Lil’ Bush reflects the frustration of the times. Its caricature is not nuanced, and it is more amusing than belly-laugh funny. It is an exercise in contempt. It is satire largely because of its gross exaggerations of political figures and their policies. But satire is not necessarily funny. Dictionary definitions of satire often include the notion of holding something or someone in contempt. And British satirist Rory Bremner contends that satire includes a “comic resolution of anger.” Jonathan Gray has written of the need for audience researchers to recognize the viewing practices associated with anti-fandom, or the visceral enjoyment that comes from loathing certain programs or personalities. The observation can be extended to include the representation of politics and political figures on television.

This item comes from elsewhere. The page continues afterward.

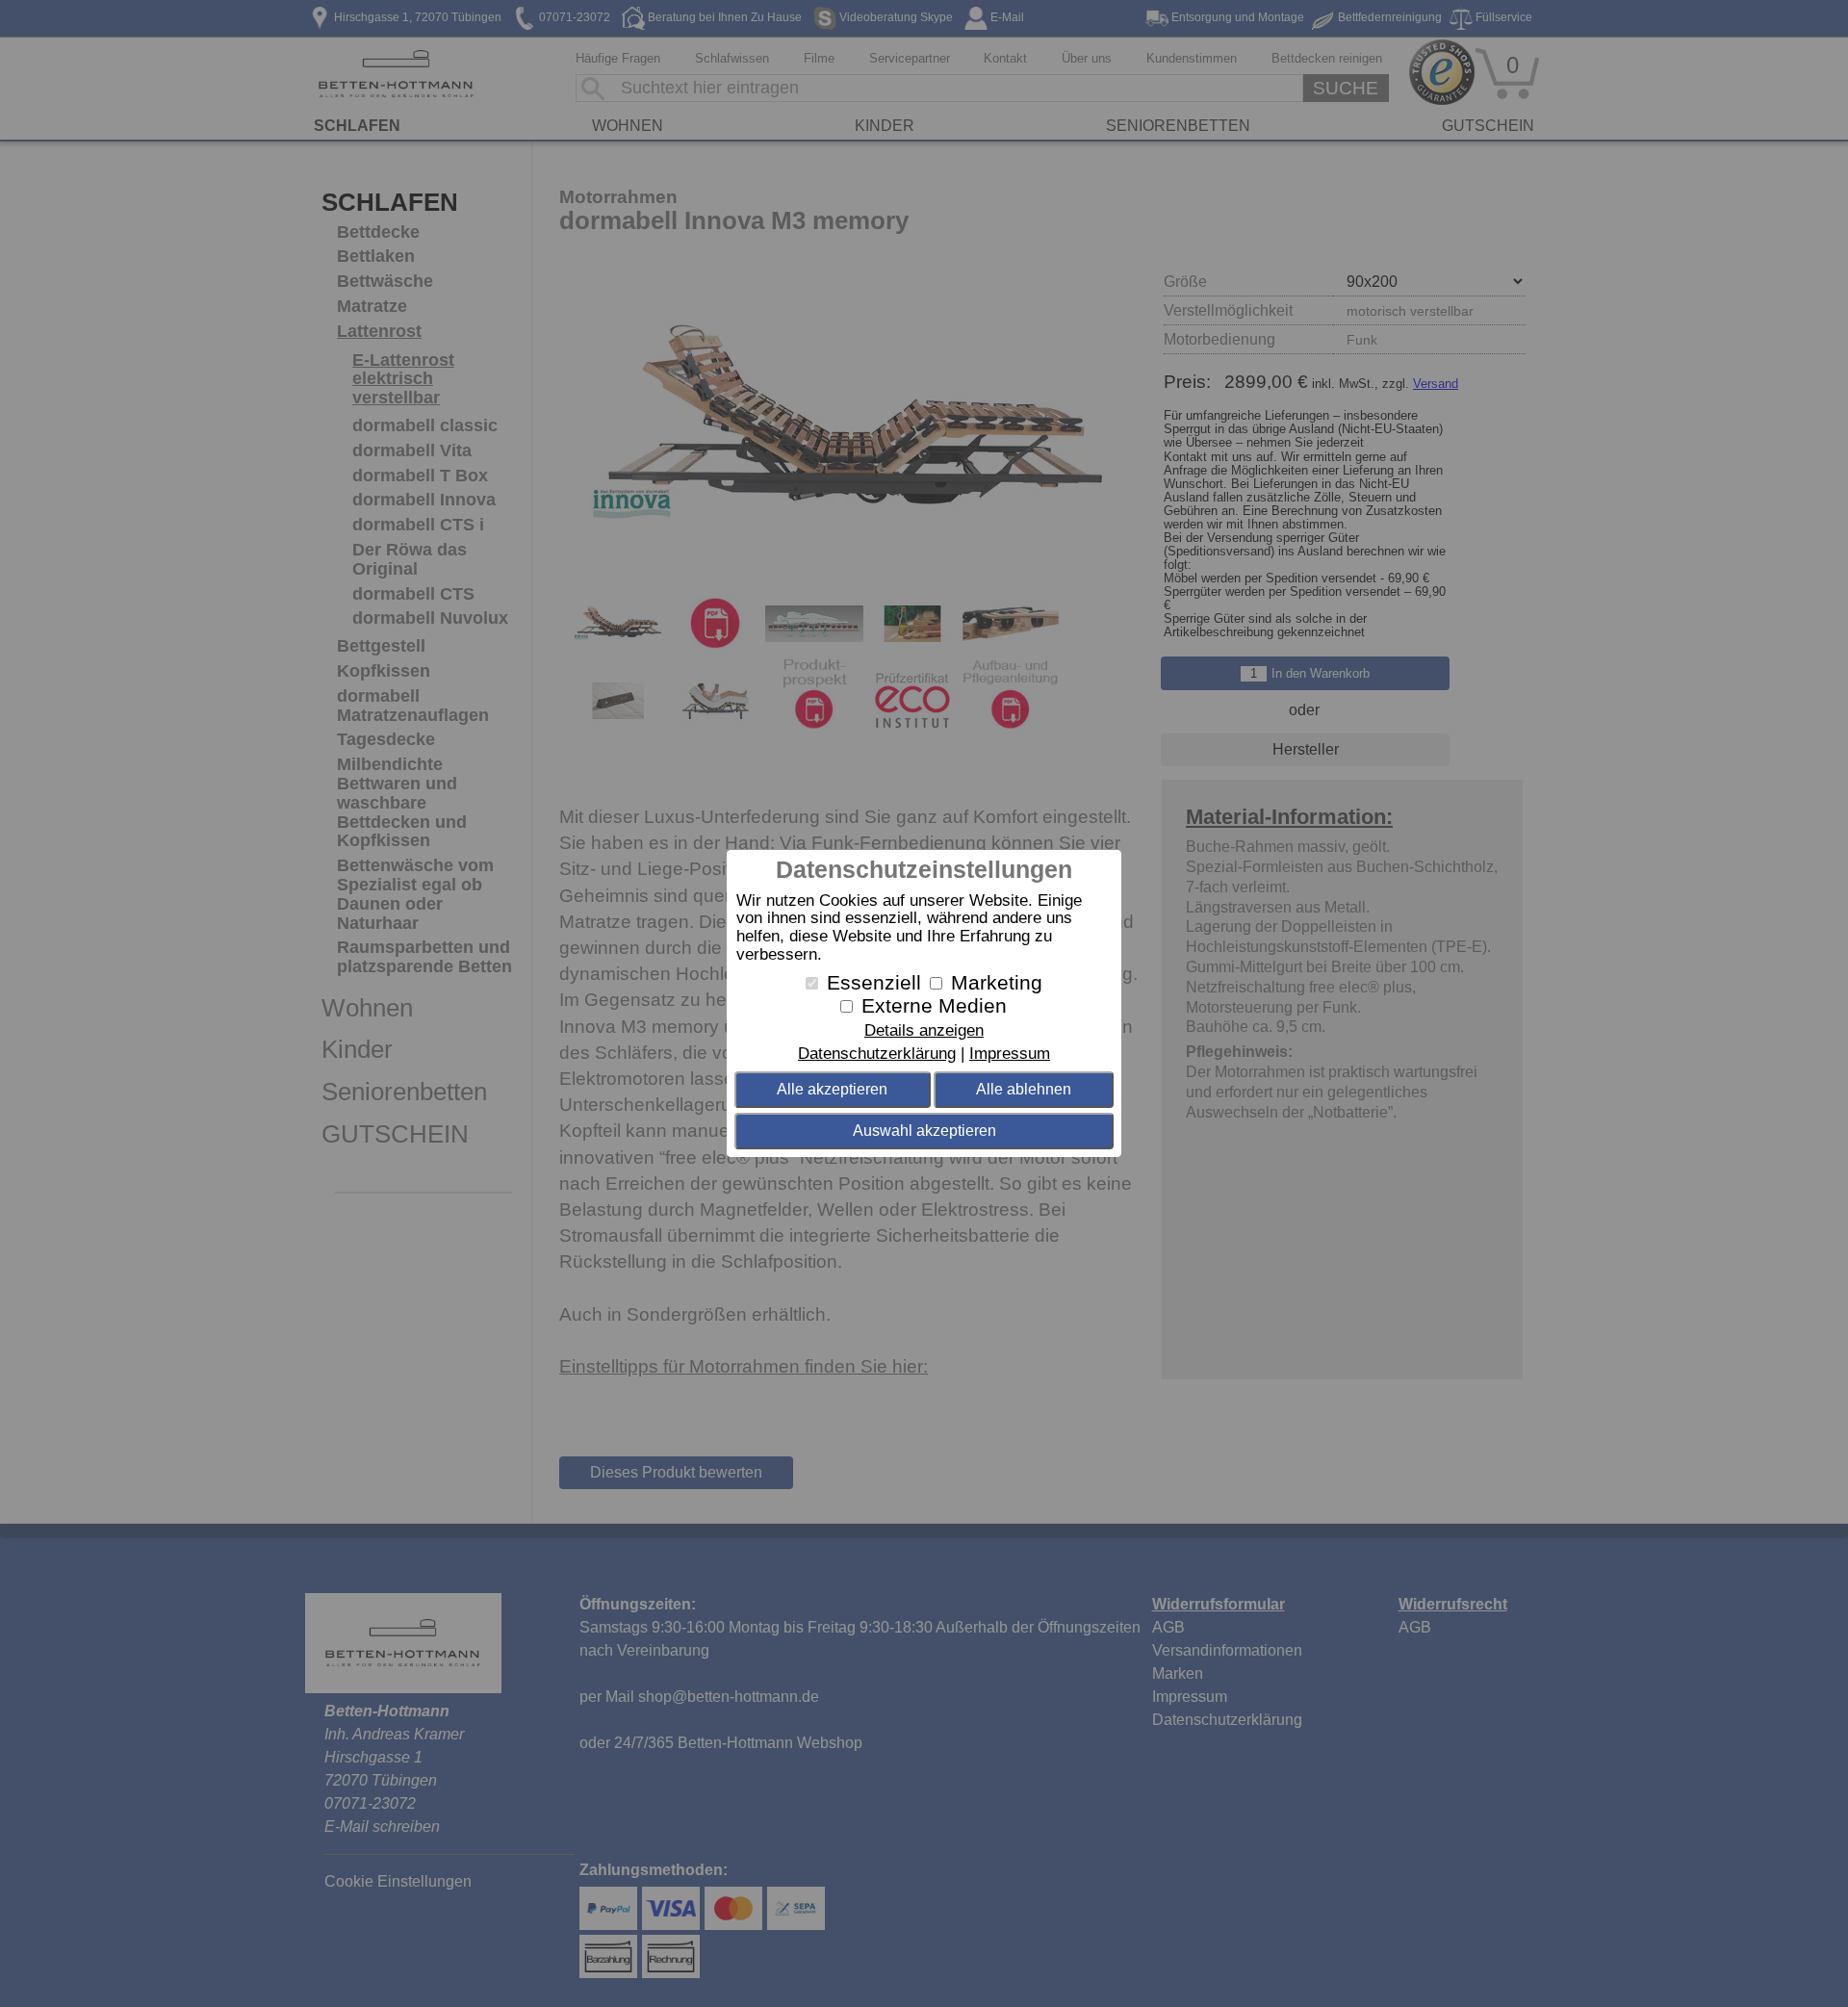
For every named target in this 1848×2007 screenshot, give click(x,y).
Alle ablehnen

Some forms of political satire may be enjoyable to watch for no other reason than they offer a venue through which citizens can revel in their disgust, loathing, and outright anger at certain aspects of political life.

Lil’ Bush is not necessarily funny or profound but is dripping with contempt for the Bush administration. Lil’ Bush reminds us that while television as an entertainment medium usually demands that all satire be funny, simply being able to participate in the public display and celebration of contempt, anger, and outrage is why Lil’ Bush matters. It also matters because it becomes one of the several television programs that have helped write the “meaning” of the Bush presidency while he is still in office. If journalism is the first draft of history, as the saying goes, then the elevation of television satire as a popular and legitimate avenue for processing the meaning of politics in contemporary society means that programs like That’s My Bush! and Lil’ Bush, as bookends to the Bush presidency, provide a poignantly sour counterpoint to those early drafts. And the second draft that emerges from the caricatures in these shows is not the “fallible yet funny” human being qua SNL. This draft, instead, is about the person who inhabits the most powerful political office in the world—the President of the United States— whether it be written as “President Dumbass” or “Resident Evil.”